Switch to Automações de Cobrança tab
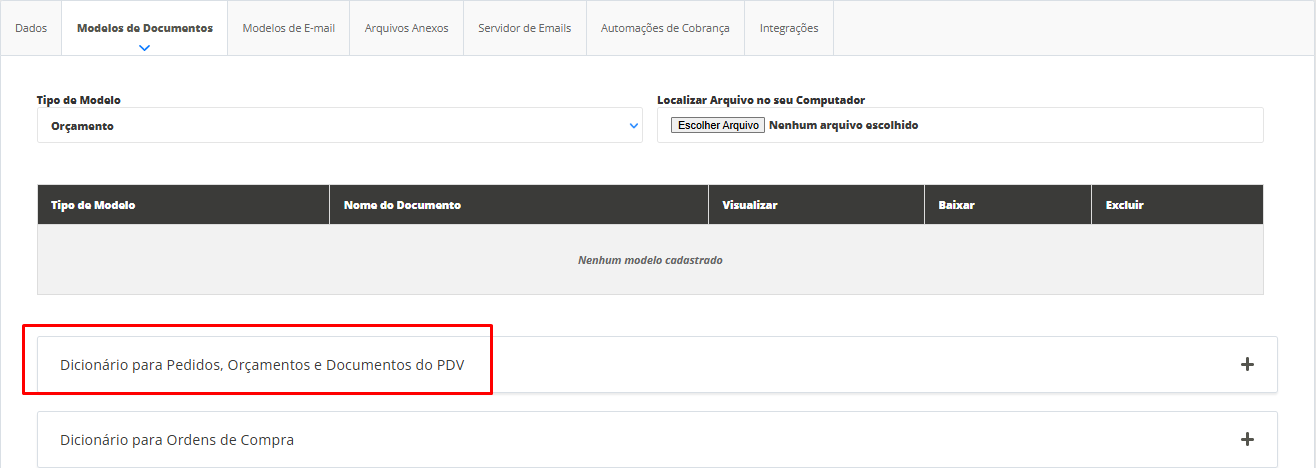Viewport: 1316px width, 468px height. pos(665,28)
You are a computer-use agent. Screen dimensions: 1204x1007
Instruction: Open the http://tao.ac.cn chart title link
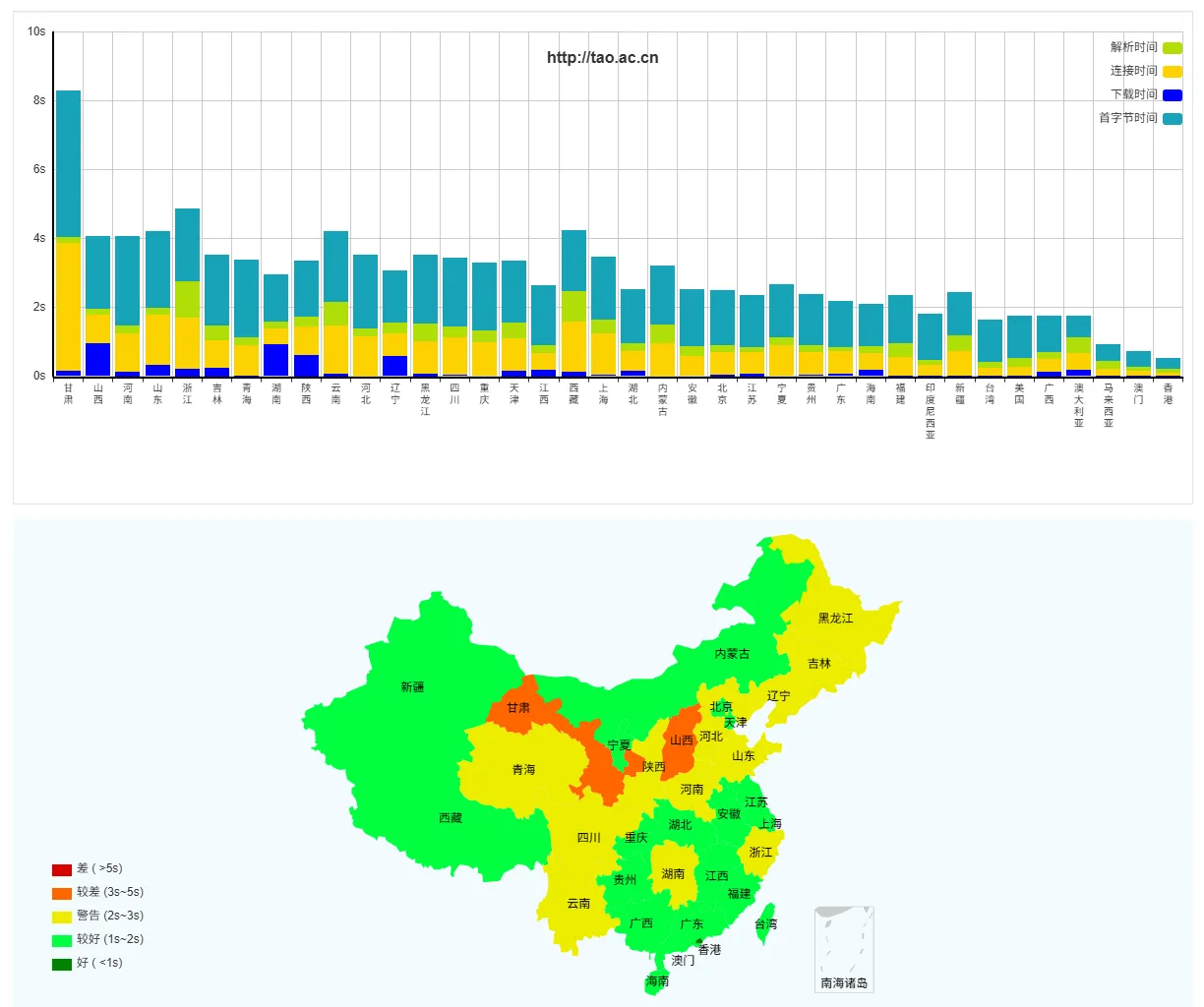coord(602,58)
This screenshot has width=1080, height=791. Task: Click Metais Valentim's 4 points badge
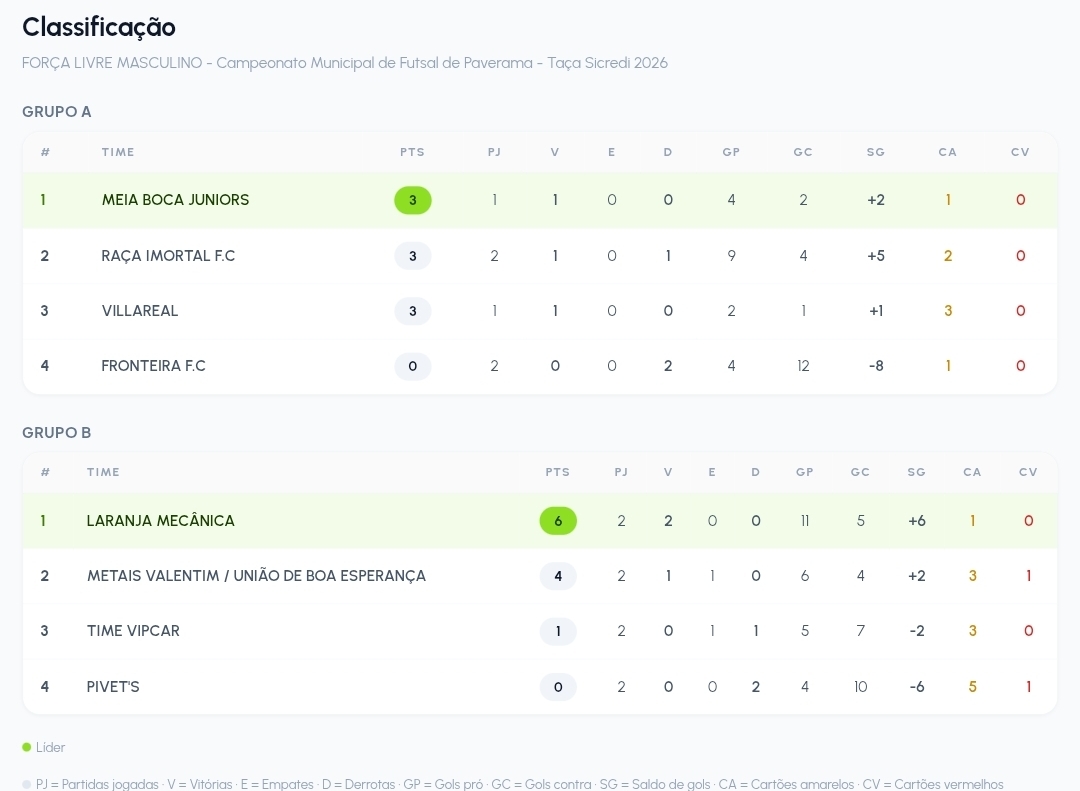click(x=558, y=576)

• _WHAT TO DO_: Repeat the entries exactly and keep the pictures out of the copy.

• _RESPONSE TO THIS EXERCISE_:
Switch to Automações de Cobrança tab
Viewport: 1316px width, 468px height. pos(665,28)
You are a computer-use agent. Screen dimensions: 1204x1007
Instruction: Open the http://tao.ac.cn chart title link
coord(602,58)
This screenshot has width=1080, height=791. Task: Click Metais Valentim's 4 points badge
click(x=558, y=576)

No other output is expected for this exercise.